Nach § 34 Abs. 1 VwGG sind Revisionen, die sich wegen Nichtvorliegen der Voraussetzungen des Art. 133 Abs. 4 B-VG nicht zur Behandlung eignen, ohne weiteres Verfahren in nichtöffentlicher Sitzung mit Beschluss zurückzuweisen.

Die Revision zeigt das Vorliegen der Voraussetzungen des Art. 133 Abs. 4 B-VG nicht auf:

So hat das Bundesfinanzgericht die Frage der Unterbrechung der Verjährung gegenüber dem Haftungspflichtigen im Einklang mit der nunmehr ständigen Rechtsprechung des Verwaltungsgerichtshofes (vgl. hiezu das in der Revision zitierte Erkenntnis eines verstärkten Senates vom 18. Oktober 1995, Zlen. 91/13/0037, /0038 = Slg. 7038/F, sowie etwa die hg. Erkenntnisse vom 29. September 2011, Zl. 2011/16/0072, vom 9. November 2011, Zl. 2011/16/0067, und vom 28. Juni 2012, Zl. 2010/16/0264) beantwortet.

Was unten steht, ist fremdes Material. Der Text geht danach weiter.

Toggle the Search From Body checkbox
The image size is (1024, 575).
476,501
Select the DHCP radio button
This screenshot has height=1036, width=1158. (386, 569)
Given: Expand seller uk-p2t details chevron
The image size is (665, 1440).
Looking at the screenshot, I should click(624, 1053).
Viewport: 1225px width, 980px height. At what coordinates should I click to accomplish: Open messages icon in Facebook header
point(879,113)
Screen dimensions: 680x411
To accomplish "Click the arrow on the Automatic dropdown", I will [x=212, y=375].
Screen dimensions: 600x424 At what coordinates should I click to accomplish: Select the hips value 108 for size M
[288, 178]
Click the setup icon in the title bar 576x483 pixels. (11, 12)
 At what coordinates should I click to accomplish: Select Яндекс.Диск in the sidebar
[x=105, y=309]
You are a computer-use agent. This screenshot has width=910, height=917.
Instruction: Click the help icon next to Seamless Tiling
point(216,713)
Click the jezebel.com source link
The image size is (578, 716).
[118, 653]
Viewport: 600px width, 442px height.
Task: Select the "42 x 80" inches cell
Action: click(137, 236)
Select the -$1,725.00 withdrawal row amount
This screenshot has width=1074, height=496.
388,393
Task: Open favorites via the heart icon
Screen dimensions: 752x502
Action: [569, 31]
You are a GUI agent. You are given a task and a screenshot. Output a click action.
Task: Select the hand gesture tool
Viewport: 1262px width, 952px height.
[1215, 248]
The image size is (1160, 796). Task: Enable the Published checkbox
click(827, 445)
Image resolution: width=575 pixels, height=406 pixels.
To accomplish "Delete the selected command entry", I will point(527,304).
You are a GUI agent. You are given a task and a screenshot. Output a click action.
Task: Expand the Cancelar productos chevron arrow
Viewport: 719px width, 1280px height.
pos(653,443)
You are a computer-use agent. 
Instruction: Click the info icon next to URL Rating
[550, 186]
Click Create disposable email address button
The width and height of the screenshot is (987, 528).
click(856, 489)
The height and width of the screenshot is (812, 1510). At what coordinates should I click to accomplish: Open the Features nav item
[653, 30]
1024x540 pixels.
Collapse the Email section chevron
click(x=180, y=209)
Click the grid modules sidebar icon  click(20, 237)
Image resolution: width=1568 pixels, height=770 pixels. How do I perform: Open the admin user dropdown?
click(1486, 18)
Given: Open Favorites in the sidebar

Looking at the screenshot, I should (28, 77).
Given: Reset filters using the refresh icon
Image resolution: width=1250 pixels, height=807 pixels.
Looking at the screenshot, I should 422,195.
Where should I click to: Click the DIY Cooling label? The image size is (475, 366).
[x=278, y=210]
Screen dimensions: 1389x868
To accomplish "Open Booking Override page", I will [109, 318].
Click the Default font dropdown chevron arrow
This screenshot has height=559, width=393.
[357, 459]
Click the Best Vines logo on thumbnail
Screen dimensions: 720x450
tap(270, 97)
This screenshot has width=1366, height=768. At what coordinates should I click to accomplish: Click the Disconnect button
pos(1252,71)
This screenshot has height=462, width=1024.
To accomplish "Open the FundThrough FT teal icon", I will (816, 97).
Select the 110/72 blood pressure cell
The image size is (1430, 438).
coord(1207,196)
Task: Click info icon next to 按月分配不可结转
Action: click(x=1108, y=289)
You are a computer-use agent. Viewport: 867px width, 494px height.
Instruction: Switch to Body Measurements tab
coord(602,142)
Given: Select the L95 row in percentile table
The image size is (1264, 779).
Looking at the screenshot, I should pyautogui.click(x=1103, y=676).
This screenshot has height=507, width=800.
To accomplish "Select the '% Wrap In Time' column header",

Soweit der Revisionswerber nunmehr faktische Hindernisse an der Zurücklegung seiner Funktion als Geschäftsführer ins Treffen führt, widerstreitet dies dem Neuerungsverbot nach § 41 Abs. 1 VwGG. Gleiches gilt für sein Vorbringen, er habe sich betreffend die Aufbewahrung der steuerlichen Unterlagen auf seinen Steuerberater verlassen.

Zur Frage der Ermessensübung zeigt auch die Revision keine anderen als die vom Bundesfinanzgericht in Betracht gezogenen Umstände auf; in ihrem Begehren, die Berücksichtigung all dieser Umstände hätte die Reduktion der Haftung "mit wesentlich mehr als 50%" nach sich ziehen müssen, wirft die Revision aber keine über den vorliegenden Fall hinausgehende Rechtsfrage von grundsätzlicher Bedeutung auf.

Die Revision war daher gemäß § 34 Abs. 1 VwGG ohne weiteres Verfahren in nichtöffentlicher Sitzung mit Beschluss als unzulässig zurückzuweisen.